◆ Problem to solve ◆
Reproduce every row below with each instance of "Screen dimensions" swapped for "Display size", leaving everything else unaltered.

◆ Listed records ◆
>>>>>
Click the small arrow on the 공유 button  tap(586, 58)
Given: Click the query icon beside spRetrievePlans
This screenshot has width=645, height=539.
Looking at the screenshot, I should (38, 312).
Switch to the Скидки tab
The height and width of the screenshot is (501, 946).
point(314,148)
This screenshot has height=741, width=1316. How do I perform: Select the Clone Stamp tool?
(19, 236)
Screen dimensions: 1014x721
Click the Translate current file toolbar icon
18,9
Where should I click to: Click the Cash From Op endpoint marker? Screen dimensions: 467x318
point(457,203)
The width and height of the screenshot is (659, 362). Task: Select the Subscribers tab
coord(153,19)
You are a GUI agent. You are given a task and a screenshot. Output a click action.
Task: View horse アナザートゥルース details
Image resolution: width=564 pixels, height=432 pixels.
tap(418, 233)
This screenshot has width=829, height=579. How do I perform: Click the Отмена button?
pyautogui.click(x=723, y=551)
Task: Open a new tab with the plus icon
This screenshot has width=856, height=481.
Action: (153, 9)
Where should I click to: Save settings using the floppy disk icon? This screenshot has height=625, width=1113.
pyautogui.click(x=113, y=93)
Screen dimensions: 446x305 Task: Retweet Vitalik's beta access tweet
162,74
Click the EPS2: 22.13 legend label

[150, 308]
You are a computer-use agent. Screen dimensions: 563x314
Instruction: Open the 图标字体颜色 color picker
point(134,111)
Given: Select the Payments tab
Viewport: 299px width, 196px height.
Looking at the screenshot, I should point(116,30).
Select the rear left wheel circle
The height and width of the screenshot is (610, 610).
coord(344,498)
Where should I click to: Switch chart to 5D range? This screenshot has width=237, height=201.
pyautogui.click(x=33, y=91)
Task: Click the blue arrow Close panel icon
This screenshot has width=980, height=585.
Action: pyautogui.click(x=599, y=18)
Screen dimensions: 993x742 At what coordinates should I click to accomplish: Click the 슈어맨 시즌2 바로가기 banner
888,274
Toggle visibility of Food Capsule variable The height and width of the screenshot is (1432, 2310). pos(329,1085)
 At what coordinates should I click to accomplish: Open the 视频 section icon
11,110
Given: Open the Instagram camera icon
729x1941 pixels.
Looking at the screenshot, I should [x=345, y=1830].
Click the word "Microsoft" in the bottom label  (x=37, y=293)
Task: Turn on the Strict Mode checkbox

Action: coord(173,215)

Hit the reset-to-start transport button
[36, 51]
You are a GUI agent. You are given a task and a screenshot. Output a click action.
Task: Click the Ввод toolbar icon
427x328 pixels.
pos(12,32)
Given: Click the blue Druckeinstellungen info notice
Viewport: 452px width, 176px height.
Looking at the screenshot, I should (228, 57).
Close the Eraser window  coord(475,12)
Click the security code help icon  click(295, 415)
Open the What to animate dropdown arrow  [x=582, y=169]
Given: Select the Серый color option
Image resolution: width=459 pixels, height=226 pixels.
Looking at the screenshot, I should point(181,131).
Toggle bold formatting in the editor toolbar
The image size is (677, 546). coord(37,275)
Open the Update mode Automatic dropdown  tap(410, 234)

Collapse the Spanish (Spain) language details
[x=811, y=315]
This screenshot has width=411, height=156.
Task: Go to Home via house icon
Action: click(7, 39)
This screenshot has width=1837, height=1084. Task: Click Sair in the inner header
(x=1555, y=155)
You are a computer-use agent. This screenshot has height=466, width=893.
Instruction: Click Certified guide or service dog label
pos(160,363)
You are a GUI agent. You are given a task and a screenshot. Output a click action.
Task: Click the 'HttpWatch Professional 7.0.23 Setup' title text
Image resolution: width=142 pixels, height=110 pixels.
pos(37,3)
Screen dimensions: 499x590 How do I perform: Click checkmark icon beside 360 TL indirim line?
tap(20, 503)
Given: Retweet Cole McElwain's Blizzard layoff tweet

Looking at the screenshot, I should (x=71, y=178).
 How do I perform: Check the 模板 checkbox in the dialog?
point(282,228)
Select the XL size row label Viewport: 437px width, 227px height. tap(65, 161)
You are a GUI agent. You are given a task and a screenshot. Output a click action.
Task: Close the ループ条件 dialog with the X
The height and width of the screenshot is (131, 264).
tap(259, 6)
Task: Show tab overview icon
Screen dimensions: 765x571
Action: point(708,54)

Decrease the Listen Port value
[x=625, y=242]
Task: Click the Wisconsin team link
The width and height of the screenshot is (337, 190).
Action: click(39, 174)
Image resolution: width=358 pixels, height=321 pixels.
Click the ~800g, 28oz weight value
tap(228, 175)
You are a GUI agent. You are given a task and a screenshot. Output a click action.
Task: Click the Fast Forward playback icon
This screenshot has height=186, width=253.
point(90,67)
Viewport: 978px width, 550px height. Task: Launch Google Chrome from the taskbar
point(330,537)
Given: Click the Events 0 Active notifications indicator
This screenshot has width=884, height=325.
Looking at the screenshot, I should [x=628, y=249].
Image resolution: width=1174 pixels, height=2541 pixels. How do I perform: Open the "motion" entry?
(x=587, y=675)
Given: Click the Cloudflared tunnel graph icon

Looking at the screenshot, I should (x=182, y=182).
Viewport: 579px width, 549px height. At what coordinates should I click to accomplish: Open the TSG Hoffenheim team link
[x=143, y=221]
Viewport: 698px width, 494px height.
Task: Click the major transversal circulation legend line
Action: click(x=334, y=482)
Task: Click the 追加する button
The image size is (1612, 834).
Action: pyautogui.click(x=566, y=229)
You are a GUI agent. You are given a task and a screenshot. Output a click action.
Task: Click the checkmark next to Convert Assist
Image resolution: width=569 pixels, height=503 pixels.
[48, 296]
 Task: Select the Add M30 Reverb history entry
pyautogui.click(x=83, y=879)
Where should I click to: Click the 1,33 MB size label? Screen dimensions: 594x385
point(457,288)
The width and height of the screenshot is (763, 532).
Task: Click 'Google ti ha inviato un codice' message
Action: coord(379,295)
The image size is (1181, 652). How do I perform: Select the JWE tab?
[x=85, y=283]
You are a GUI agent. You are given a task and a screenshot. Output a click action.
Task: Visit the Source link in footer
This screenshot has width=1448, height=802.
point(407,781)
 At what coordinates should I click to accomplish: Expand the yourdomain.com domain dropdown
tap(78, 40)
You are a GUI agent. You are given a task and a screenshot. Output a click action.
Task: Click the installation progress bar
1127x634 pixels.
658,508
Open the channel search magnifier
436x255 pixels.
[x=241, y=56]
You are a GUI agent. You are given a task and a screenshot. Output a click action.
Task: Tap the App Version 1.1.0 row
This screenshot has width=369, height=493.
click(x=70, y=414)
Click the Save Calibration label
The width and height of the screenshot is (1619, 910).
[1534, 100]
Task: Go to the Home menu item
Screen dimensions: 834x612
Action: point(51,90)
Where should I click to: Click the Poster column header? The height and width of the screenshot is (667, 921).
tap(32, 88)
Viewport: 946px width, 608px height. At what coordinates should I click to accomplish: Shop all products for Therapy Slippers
<<<<<
◆ Result for this exercise ◆
Click the small arrow on the 공유 button  tap(586, 58)
Given: Click the query icon beside spRetrievePlans
This screenshot has width=645, height=539.
Looking at the screenshot, I should (38, 312).
Switch to the Скидки tab
The height and width of the screenshot is (501, 946).
point(314,148)
This screenshot has height=741, width=1316. How do I perform: Select the Clone Stamp tool?
(19, 236)
Display size: 1014x721
Click the Translate current file toolbar icon
18,9
Where should I click to: Click the Cash From Op endpoint marker? Display size: 467x318
point(457,203)
The width and height of the screenshot is (659, 362). Task: Select the Subscribers tab
coord(153,19)
You are a GUI agent. You are given a task and a screenshot. Output a click action.
Task: View horse アナザートゥルース details
Image resolution: width=564 pixels, height=432 pixels.
tap(418, 233)
This screenshot has width=829, height=579. How do I perform: Click the Отмена button?
pyautogui.click(x=723, y=551)
Task: Open a new tab with the plus icon
This screenshot has width=856, height=481.
Action: (153, 9)
Where should I click to: Save settings using the floppy disk icon? This screenshot has height=625, width=1113.
pyautogui.click(x=113, y=93)
Display size: 446x305 Task: Retweet Vitalik's beta access tweet
162,74
Click the EPS2: 22.13 legend label

[150, 308]
You are a computer-use agent. Display size: 563x314
Instruction: Open the 图标字体颜色 color picker
point(134,111)
Given: Select the Payments tab
Viewport: 299px width, 196px height.
Looking at the screenshot, I should point(116,30).
Select the rear left wheel circle
The height and width of the screenshot is (610, 610).
coord(344,498)
Where should I click to: Switch chart to 5D range? This screenshot has width=237, height=201.
pyautogui.click(x=33, y=91)
Task: Click the blue arrow Close panel icon
This screenshot has width=980, height=585.
Action: pyautogui.click(x=599, y=18)
Display size: 993x742 At what coordinates should I click to accomplish: Click the 슈어맨 시즌2 바로가기 banner
888,274
Toggle visibility of Food Capsule variable The height and width of the screenshot is (1432, 2310). pos(329,1085)
 At what coordinates should I click to accomplish: Open the 视频 section icon
11,110
Given: Open the Instagram camera icon
729x1941 pixels.
Looking at the screenshot, I should [x=345, y=1830].
Click the word "Microsoft" in the bottom label  (x=37, y=293)
Task: Turn on the Strict Mode checkbox

Action: coord(173,215)

Hit the reset-to-start transport button
[36, 51]
You are a GUI agent. You are given a task and a screenshot. Output a click action.
Task: Click the Ввод toolbar icon
427x328 pixels.
pos(12,32)
Given: Click the blue Druckeinstellungen info notice
Viewport: 452px width, 176px height.
Looking at the screenshot, I should (228, 57).
Close the Eraser window  coord(475,12)
Click the security code help icon  click(295, 415)
Open the What to animate dropdown arrow  [x=582, y=169]
Given: Select the Серый color option
Image resolution: width=459 pixels, height=226 pixels.
Looking at the screenshot, I should point(181,131).
Toggle bold formatting in the editor toolbar
The image size is (677, 546). coord(37,275)
Open the Update mode Automatic dropdown  tap(410, 234)

Collapse the Spanish (Spain) language details
[x=811, y=315]
This screenshot has width=411, height=156.
Task: Go to Home via house icon
Action: click(7, 39)
This screenshot has width=1837, height=1084. Task: Click Sair in the inner header
(x=1555, y=155)
You are a computer-use agent. This screenshot has height=466, width=893.
Instruction: Click Certified guide or service dog label
pos(160,363)
You are a GUI agent. You are given a task and a screenshot. Output a click action.
Task: Click the 'HttpWatch Professional 7.0.23 Setup' title text
Image resolution: width=142 pixels, height=110 pixels.
pos(37,3)
Display size: 499x590 How do I perform: Click checkmark icon beside 360 TL indirim line?
tap(20, 503)
Given: Retweet Cole McElwain's Blizzard layoff tweet

Looking at the screenshot, I should (x=71, y=178).
 How do I perform: Check the 模板 checkbox in the dialog?
point(282,228)
Select the XL size row label Viewport: 437px width, 227px height. tap(65, 161)
You are a GUI agent. You are given a task and a screenshot. Output a click action.
Task: Close the ループ条件 dialog with the X
The height and width of the screenshot is (131, 264).
tap(259, 6)
Task: Show tab overview icon
Display size: 765x571
Action: point(708,54)

Decrease the Listen Port value
[x=625, y=242]
Task: Click the Wisconsin team link
The width and height of the screenshot is (337, 190).
Action: click(39, 174)
Image resolution: width=358 pixels, height=321 pixels.
Click the ~800g, 28oz weight value
tap(228, 175)
You are a GUI agent. You are given a task and a screenshot. Output a click action.
Task: Click the Fast Forward playback icon
This screenshot has height=186, width=253.
point(90,67)
Viewport: 978px width, 550px height. Task: Launch Google Chrome from the taskbar
point(330,537)
Given: Click the Events 0 Active notifications indicator
This screenshot has width=884, height=325.
Looking at the screenshot, I should [x=628, y=249].
Image resolution: width=1174 pixels, height=2541 pixels. How do I perform: Open the "motion" entry?
(x=587, y=675)
Given: Click the Cloudflared tunnel graph icon

Looking at the screenshot, I should (x=182, y=182).
Viewport: 579px width, 549px height. At what coordinates should I click to accomplish: Open the TSG Hoffenheim team link
[x=143, y=221]
Viewport: 698px width, 494px height.
Task: Click the major transversal circulation legend line
Action: click(x=334, y=482)
Task: Click the 追加する button
The image size is (1612, 834).
Action: pyautogui.click(x=566, y=229)
You are a GUI agent. You are given a task and a screenshot. Output a click action.
Task: Click the checkmark next to Convert Assist
Image resolution: width=569 pixels, height=503 pixels.
[48, 296]
 Task: Select the Add M30 Reverb history entry
pyautogui.click(x=83, y=879)
Where should I click to: Click the 1,33 MB size label? Display size: 594x385
point(457,288)
The width and height of the screenshot is (763, 532).
Task: Click 'Google ti ha inviato un codice' message
Action: coord(379,295)
The image size is (1181, 652). How do I perform: Select the JWE tab?
[x=85, y=283]
You are a GUI agent. You are given a task and a screenshot. Output a click action.
Task: Visit the Source link in footer
This screenshot has width=1448, height=802.
point(407,781)
 At what coordinates should I click to accomplish: Expand the yourdomain.com domain dropdown
tap(78, 40)
You are a GUI agent. You are given a task and a screenshot. Output a click action.
Task: Click the installation progress bar
1127x634 pixels.
658,508
Open the channel search magnifier
436x255 pixels.
[x=241, y=56]
You are a GUI agent. You are given a task and a screenshot. Output a click action.
Task: Tap the App Version 1.1.0 row
This screenshot has width=369, height=493.
click(x=70, y=414)
Click the Save Calibration label
The width and height of the screenshot is (1619, 910).
[1534, 100]
Task: Go to the Home menu item
Display size: 834x612
Action: point(51,90)
Where should I click to: Click the Poster column header? The height and width of the screenshot is (667, 921).
tap(32, 88)
Viewport: 946px width, 608px height. At what coordinates should I click to accomplish: Shop all products for Therapy Slippers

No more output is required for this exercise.